Cosa non torna nella narrazione sulla forza dell’economia statunitense
Nonostante l'indebolimento del dollaro e l'enorme debito pubblico, i mass media celebrano la presunta ottima salute dell'economia statunitense
È sempre più evidente che esiste una vera e propria costruzione narrativa finalizzata ad alimentare la sudditanza europea nei confronti degli Stati Uniti. Alcuni dei principali giornali italiani stanno celebrando la forza dell’economia statunitense, che prescinderebbe persino dalla politica. E si stanno affannando a ribadire la ripresa dell’occupazione e i “record” di Borsa interpretati come i segni inequivocabili della buona salute dell’impero americano. Il messaggio è chiaro: cari italiani e care italiane, non potete fare a meno degli Stati Uniti perché mantengono il primato nonostante Donald Trump.
Cosa non torna nei parametri che dovrebbero indicare la salute dell’economia statunitense
Ora, in questa narrazione ci sono molte cose che non tornano.
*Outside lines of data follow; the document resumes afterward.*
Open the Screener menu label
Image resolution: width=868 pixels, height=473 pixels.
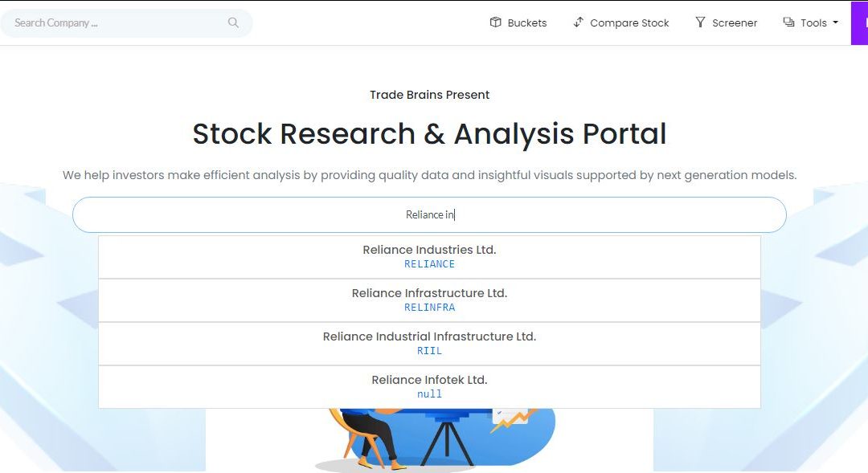[735, 23]
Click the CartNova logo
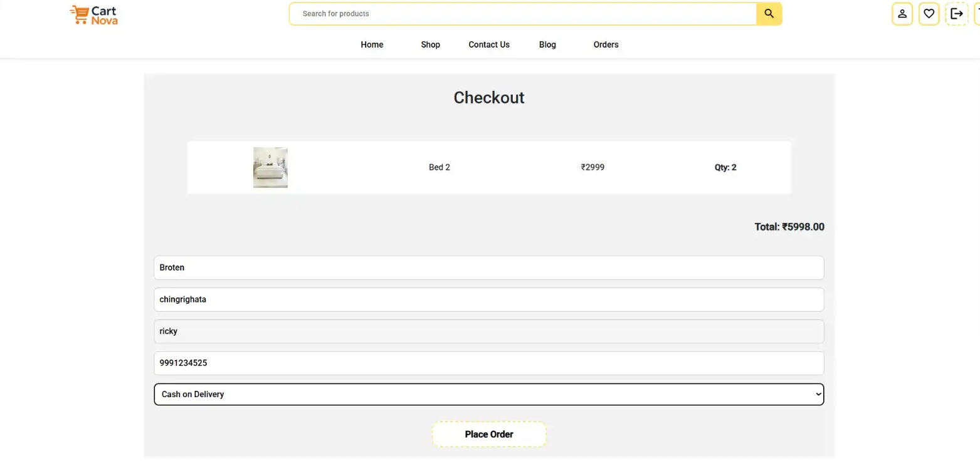The image size is (980, 461). point(93,14)

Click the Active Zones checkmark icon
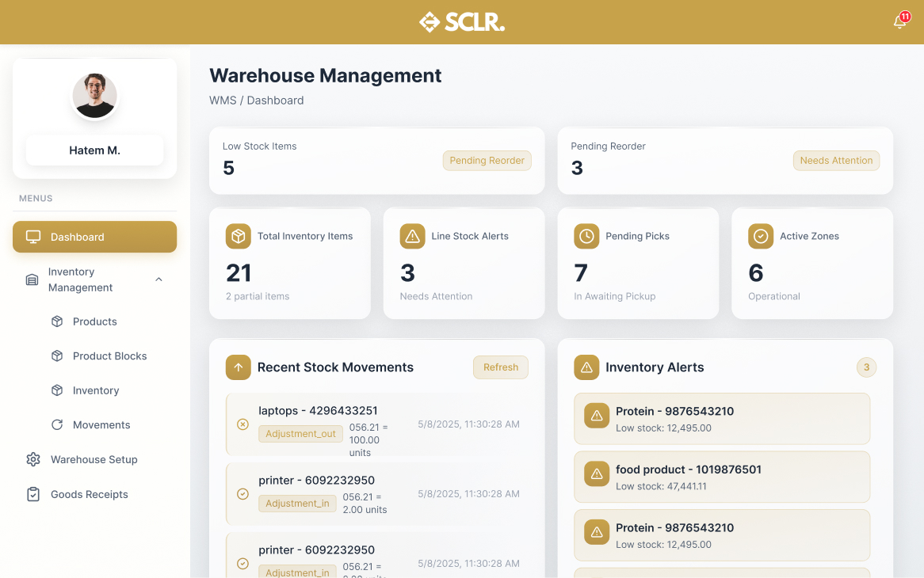click(x=760, y=236)
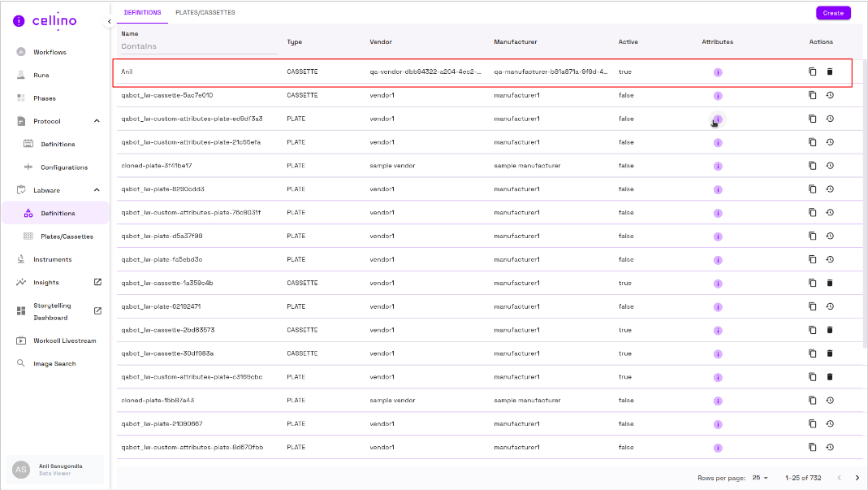Delete qabot_lw-cassette-1a359c4b definition
This screenshot has height=490, width=868.
coord(830,283)
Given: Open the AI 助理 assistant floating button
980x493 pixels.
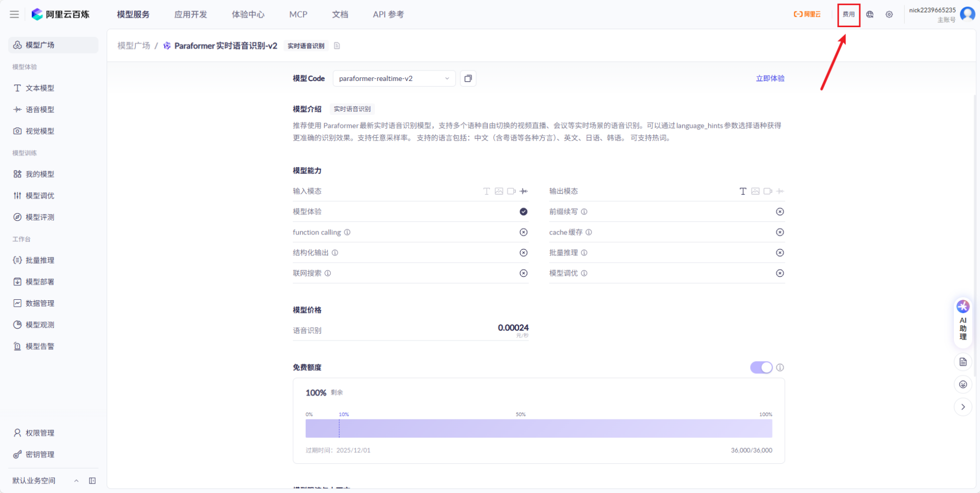Looking at the screenshot, I should pyautogui.click(x=963, y=322).
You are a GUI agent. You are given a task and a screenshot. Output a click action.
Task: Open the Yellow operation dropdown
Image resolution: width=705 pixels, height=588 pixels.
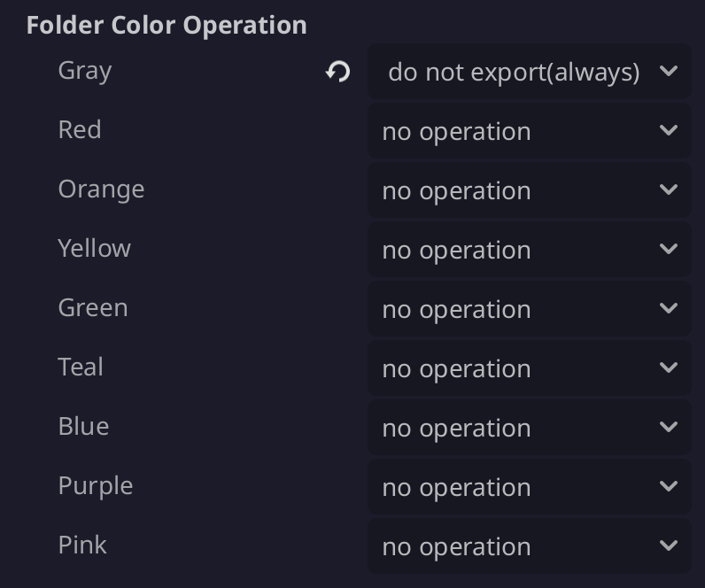529,250
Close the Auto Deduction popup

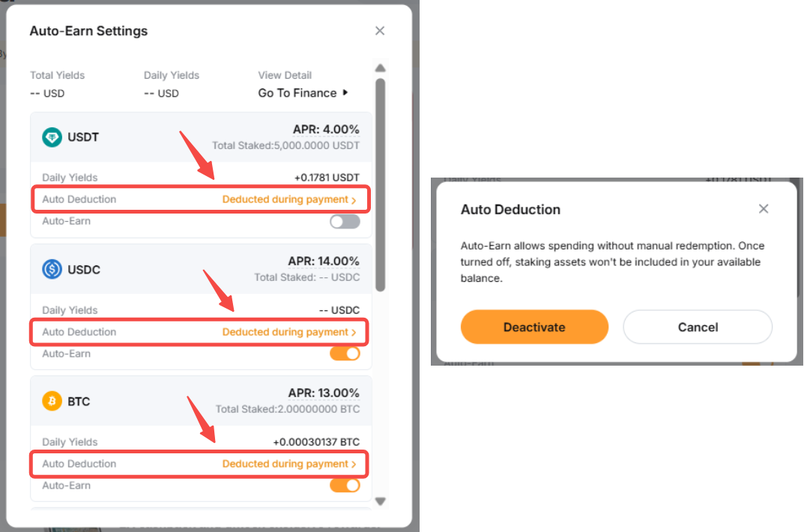click(764, 208)
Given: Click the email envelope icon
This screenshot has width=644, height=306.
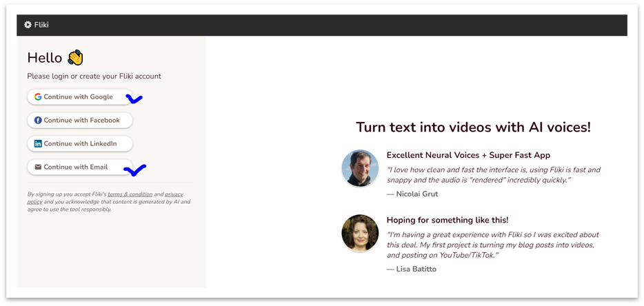Looking at the screenshot, I should [38, 167].

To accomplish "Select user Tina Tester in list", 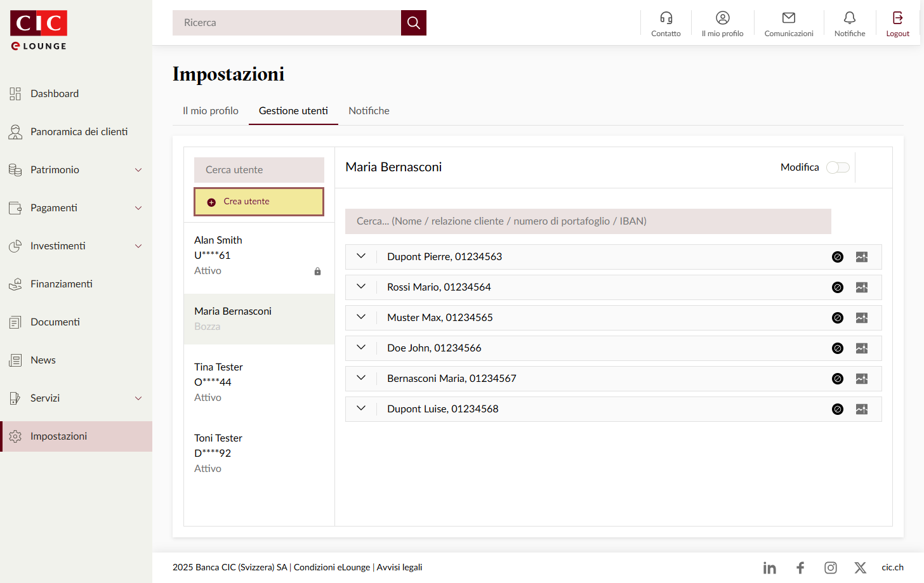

A parte il fatto di trascurare l’elefante nella stanza costituito da un debito federale che lo stesso presidente della Federal Reserve ha dichiarato insostenibile e che costa 1.200 miliardi di dollari di interessi, faticando a trovare compratori, e senza considerare l’indebolimento strutturale del dollaro pur in presenza di tassi al 4,25-50, sono gli stessi dati citati dagli aedi nostrani a lasciare perplessi.
La tenuta dell’economia statunitense dipenderebbe dalla capacità di creare in un mese 147mila posti di lavoro in più! È facile capire che si tratta di un dato molto parziale. Tanto più perché la rilevazione avviene sulla base dei numeri forniti dalle imprese circa le buste paga di quel mese. Senza alcuna indicazione sulla natura dei contratti, sulla durata degli impieghi e su altre variabili considerate invece nelle rilevazioni fatte in Europa. In più, il dato dell’occupazione americana è una stima perché si basa, di fatto, su un campione scelto in maniera alquanto discutibile. Pensare che questo dato sia un indicatore della tenuta dell’economia statunitense è davvero poco credibile, a fronte di una stima del Pil negativa dello 0,5% nel primo trimestre 2025.
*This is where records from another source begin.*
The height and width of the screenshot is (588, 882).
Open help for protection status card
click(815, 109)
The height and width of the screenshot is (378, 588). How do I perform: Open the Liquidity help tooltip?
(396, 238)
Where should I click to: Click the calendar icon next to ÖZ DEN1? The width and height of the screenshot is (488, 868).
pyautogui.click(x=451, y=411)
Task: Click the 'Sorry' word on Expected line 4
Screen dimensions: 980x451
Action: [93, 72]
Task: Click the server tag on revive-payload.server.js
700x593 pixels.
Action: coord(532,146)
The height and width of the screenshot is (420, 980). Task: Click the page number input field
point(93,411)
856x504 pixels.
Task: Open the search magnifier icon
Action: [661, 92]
Dietro la crescita delle Borse c’è solo speculazione
Ma anche il tema delle Borse andrebbe chiarito meglio. I listini sono tornati a salire perché alcuni titoli hanno beneficiato delle iniezioni di liquidità dei grandi fondi. Soprattutto da parte delle Big Three, spaventate dal tracollo avviatosi da gennaio. In questo senso ha pesato anche il conflitto tra Trump e Jerome Powell, che ha convinto gli stessi grandi fondi a sostenere le Borse Usa per evitare il taglio degli interessi che certo non gioverebbe loro, visto che sono già in possesso della liquidità e quindi non hanno bisogno del credito animato dalla Federal Reserve.
In estrema sintesi, da questo punto di vista i grandi fondi, dopo aver stimolato e iniziato a cavalcare l’onda del riarmo europeo, hanno deciso di sostenere ancora le Big Tech americane per evitare che una caduta dei listini rendesse inevitabile la riduzione dei tassi da parte di Powell. Con l’evidente conseguenza di favorire la finanza altamente speculativa di Trump, competitiva con le Big Three e bisognosa di tassi bassi.
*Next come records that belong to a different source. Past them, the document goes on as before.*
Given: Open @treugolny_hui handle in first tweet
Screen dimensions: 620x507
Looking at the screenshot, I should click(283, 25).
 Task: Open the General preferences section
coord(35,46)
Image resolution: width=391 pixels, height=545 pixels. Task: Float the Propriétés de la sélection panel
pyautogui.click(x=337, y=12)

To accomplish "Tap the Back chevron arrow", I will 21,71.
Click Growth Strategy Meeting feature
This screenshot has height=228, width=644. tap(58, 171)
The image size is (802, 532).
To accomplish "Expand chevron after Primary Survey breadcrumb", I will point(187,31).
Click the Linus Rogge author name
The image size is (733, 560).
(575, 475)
Questa tenuta dei listini, però, non può nascondere proprio il braccio di ferro fra il presidente Trump e una parte della finanza che rende le piazze finanziarie statunitensi del tutto inaffidabili per il resto del mondo. Che, infatti, ha smesso di trasferire Oltreoceano i propri capitali e i propri risparmi. Questo accade ovunque nel mondo al di fuori dell’Europa, dove la narrazione dominante sta facendo di tutto per mantenere in vita un’economia in profondo collasso, come quella statunitense, sostenendo che sta benissimo.